[Collected data]
____

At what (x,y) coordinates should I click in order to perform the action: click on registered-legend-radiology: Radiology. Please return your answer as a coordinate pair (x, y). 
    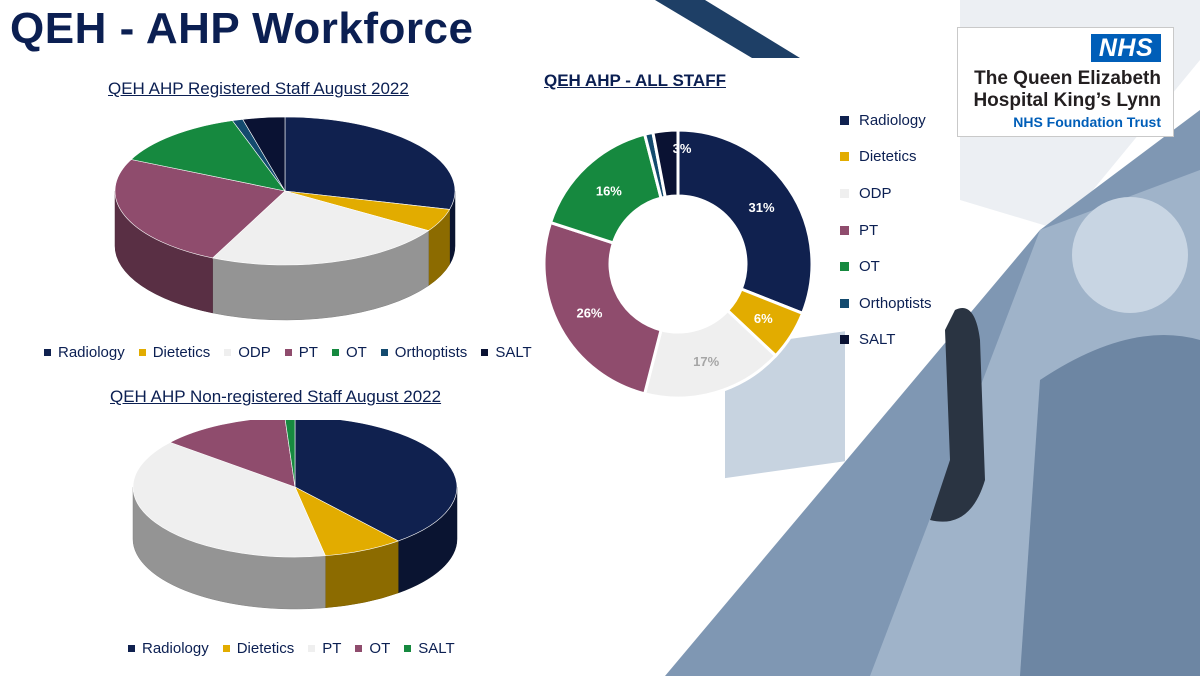
    Looking at the image, I should click on (84, 352).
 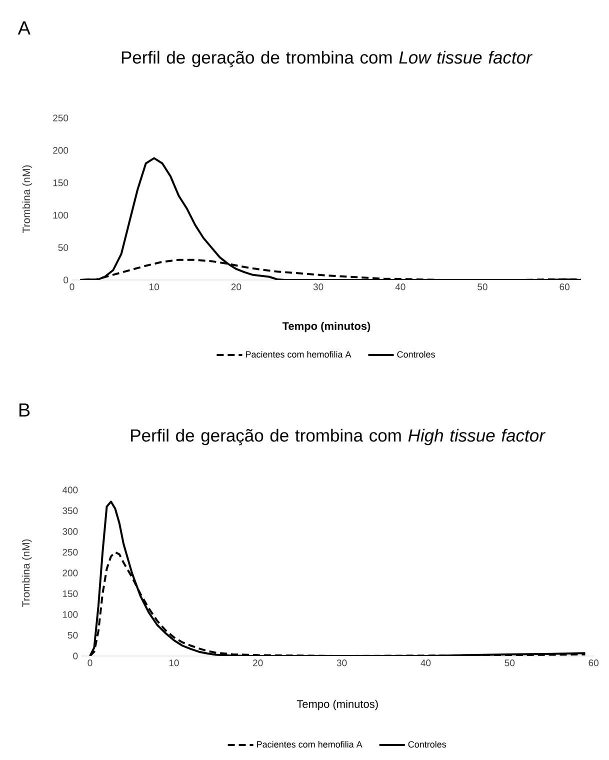 I want to click on chart-title: Perfil de geração de trombina com High tissue factor, so click(x=338, y=437).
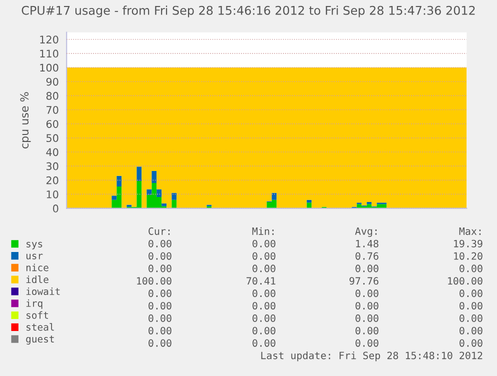 The height and width of the screenshot is (376, 497). Describe the element at coordinates (43, 292) in the screenshot. I see `legend-label: iowait` at that location.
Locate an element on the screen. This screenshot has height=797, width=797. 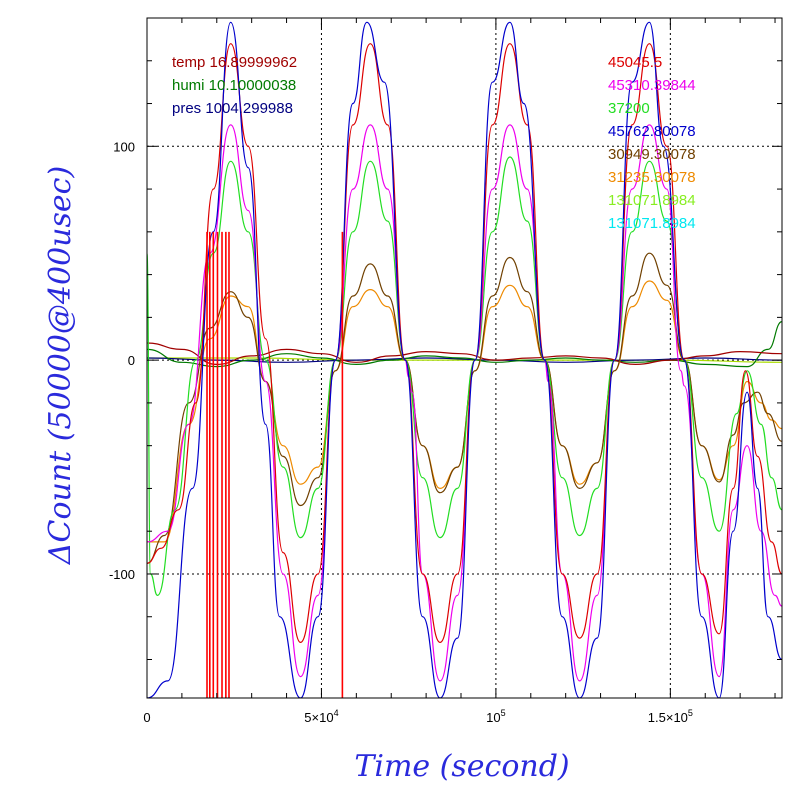
legend-entry-right: 45762.80078 is located at coordinates (652, 132).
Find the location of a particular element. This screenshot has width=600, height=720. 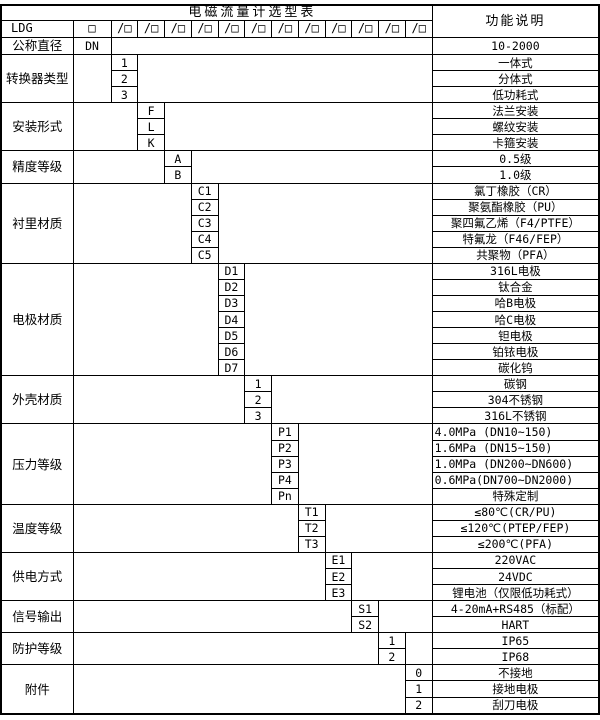

desc-cell: 特氟龙（F46/FEP） is located at coordinates (516, 239).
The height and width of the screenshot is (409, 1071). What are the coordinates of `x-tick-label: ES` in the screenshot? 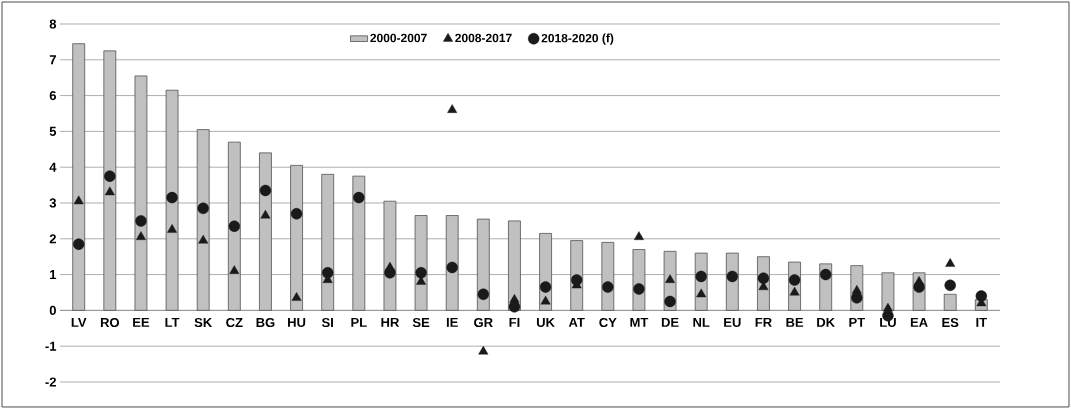 It's located at (950, 322).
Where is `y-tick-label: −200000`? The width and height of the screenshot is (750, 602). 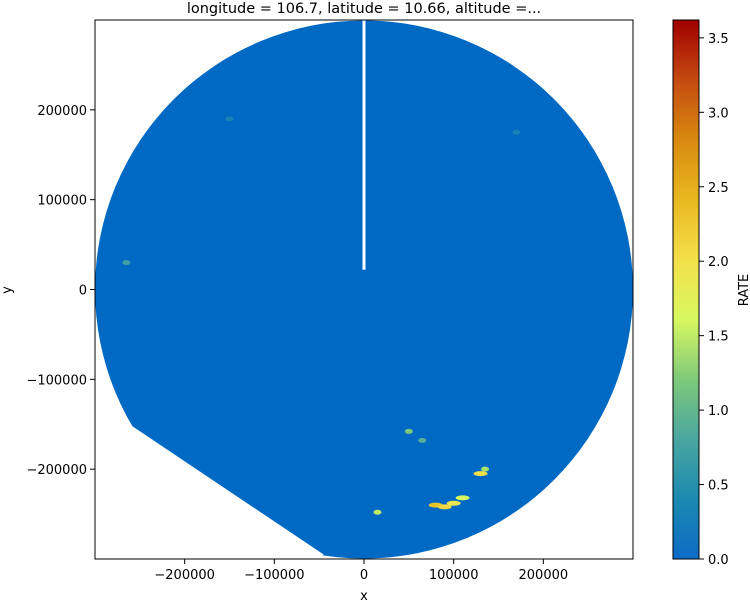 y-tick-label: −200000 is located at coordinates (56, 470).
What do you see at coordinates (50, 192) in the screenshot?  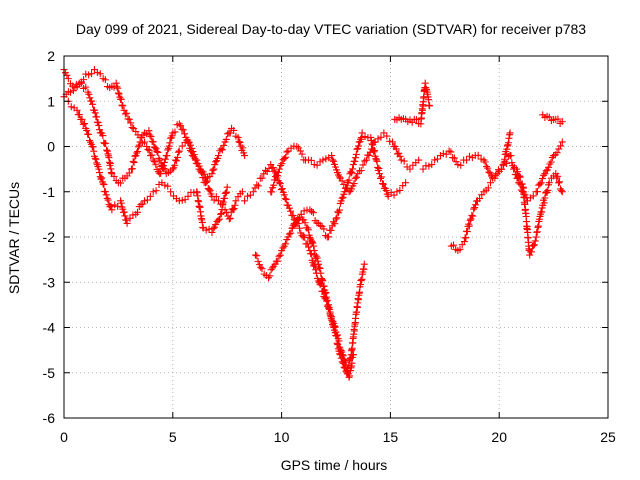 I see `y-tick-label: -1` at bounding box center [50, 192].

____

* [WHAT THE EXERCISE ASKS]:
Copy everything in the data above from the line containing "Find the location" down to the line containing "desc-cell: 特氟龙（F46/FEP） is", and leave the pictures out of your copy.

* [OUTPUT FOR THIS TASK]:
Find the location of a particular element. This screenshot has width=600, height=720. 

desc-cell: 特氟龙（F46/FEP） is located at coordinates (516, 239).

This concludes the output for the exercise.